Bristol Bay Sockeye© Ben Knight

Stronghold Approach

Stronghold Approach

Protecting the best: Proactive conservation

Billions of taxpayer dollars have been spent on salmon restoration efforts in the United States and Canada but few success stories have emerged. Some may yet succeed; it is still too early – only a few salmon generations’ worth of time – to discount them. But most salmon restoration
efforts have failed so far because they were implemented only after salmon stocks reached low levels of abundance. In 45 years, no salmon or steelhead species has been taken off the Endangered Species list.

We now know that it is easier and cheaper to conserve a salmon river while it’s still healthy, than to fix that river once it’s broken. So Wild Salmon Center employs a proactive and preemptive approach throughout the North Pacific, working to protect salmon “strongholds” before they slide into decline.

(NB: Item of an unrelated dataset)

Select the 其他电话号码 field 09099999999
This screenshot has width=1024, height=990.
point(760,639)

What is a Salmon Stronghold?

The term “stronghold” refers to a watershed, multiple watersheds, or other defined area where wild salmon populations are strong and diverse, and habitats are highly functioning and intact (free of hydroelectric dams, hard-rock mines, and other damaging development). Salmon strongholds represent watersheds that have high salmon and steelhead productivity, and genetic diversity, as well as outstanding habitat important to sustaining these wild Pacific salmon species.

Across the range of Pacific salmon, strongholds have different qualities. Because of regional differences in salmon health, Wild Salmon Center and partners employ different approaches to defining and protecting strongholds, depending on location.

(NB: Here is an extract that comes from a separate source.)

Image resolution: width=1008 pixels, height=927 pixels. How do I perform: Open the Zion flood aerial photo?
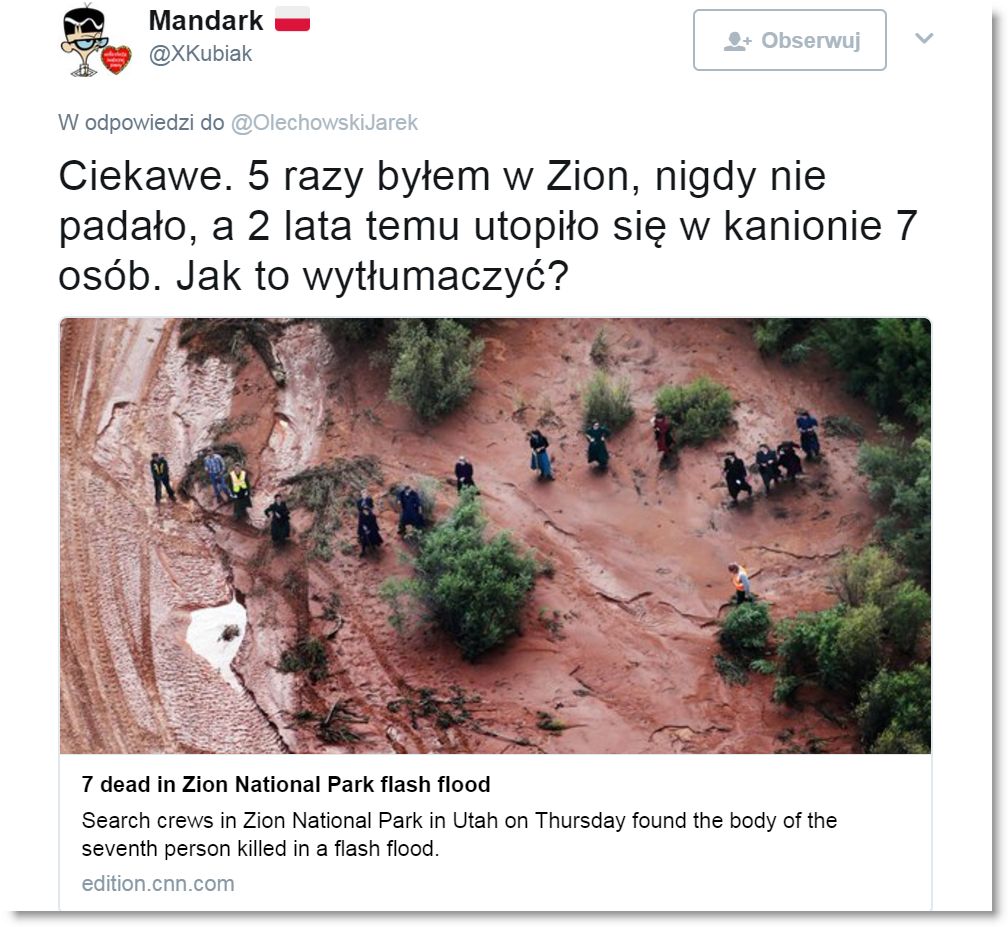point(495,536)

Map of Pacific Rim with important salmon watersheds shaded blue.
This 2010 map shows the south to north march of salmon decline, with the blue watersheds remaining as the strongest – full of abundant salmon with diverse life histories, and least affected by hatcheries.

Northern regions

In the northernmost section of the Pacific, British Columbia, Alaska, and the Russian Far East host a wealth of healthy salmon rivers. On these rivers, excellent habitat support healthy fisheries and strong salmon-dependent communities. We work across these regions to protect salmon abundance, by stopping development from eroding healthy habitat along rivers, fighting illegal and legal overharvesting of salmon, and supporting sustainable fishing livelihoods. On especially important river systems, such as those in Bristol Bay, Alaska or the Kol River in Kamchatka, Russia, we have focused our energies on preemptive protection from damaging development and landscape-level changes that would affect the state of salmon across the entire North Pacific.

Lower regions

In Washington, Oregon, California and Japan, we invest our energy in individual stronghold rivers, as anchors to recover diminished salmon runs throughout the lower Pacific salmon regions. Without protecting these centers of wild salmon abundance and diversity, endangered populations may not have a chance to bounce back.

In 2009, a core group of U.S. federal and state agencies and organizations, including Wild Salmon Center, called for the creation of a network of stronghold rivers.

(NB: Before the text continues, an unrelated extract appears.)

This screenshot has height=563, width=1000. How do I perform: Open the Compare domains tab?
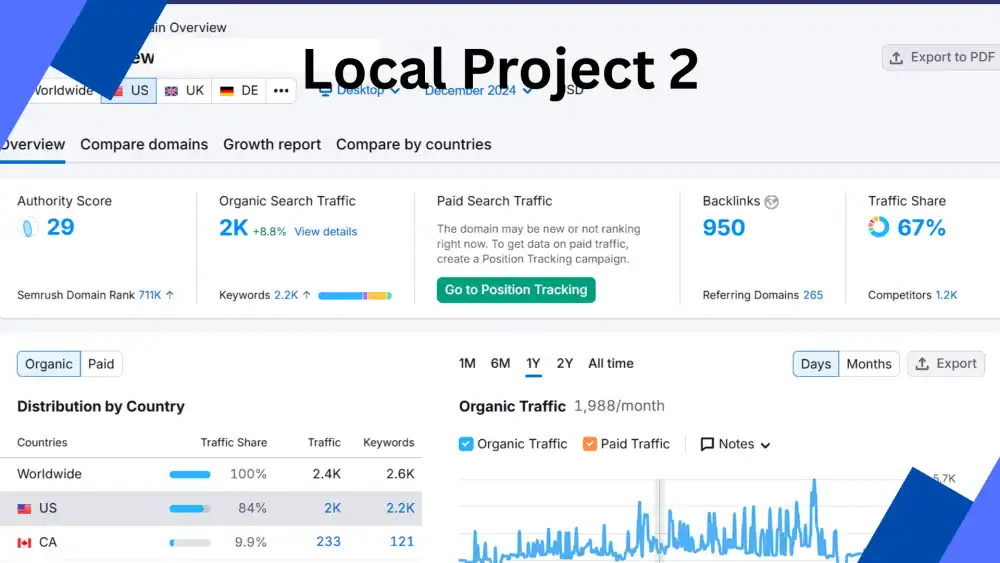[x=144, y=144]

To map strongholds in the Pacific Northwest, stronghold partners organized by state and scored populations based on the number of wild spawning fish, the diversity of life histories (those unique salmon development and migration patterns that vary across populations and places), and the influence of hatchery reared-fish on their wild counterparts. After using these criteria to determine “strong populations,” the partners then assessed overall watershed health to generate a final map. Each state then submitted its map to the partnership board for review and approval.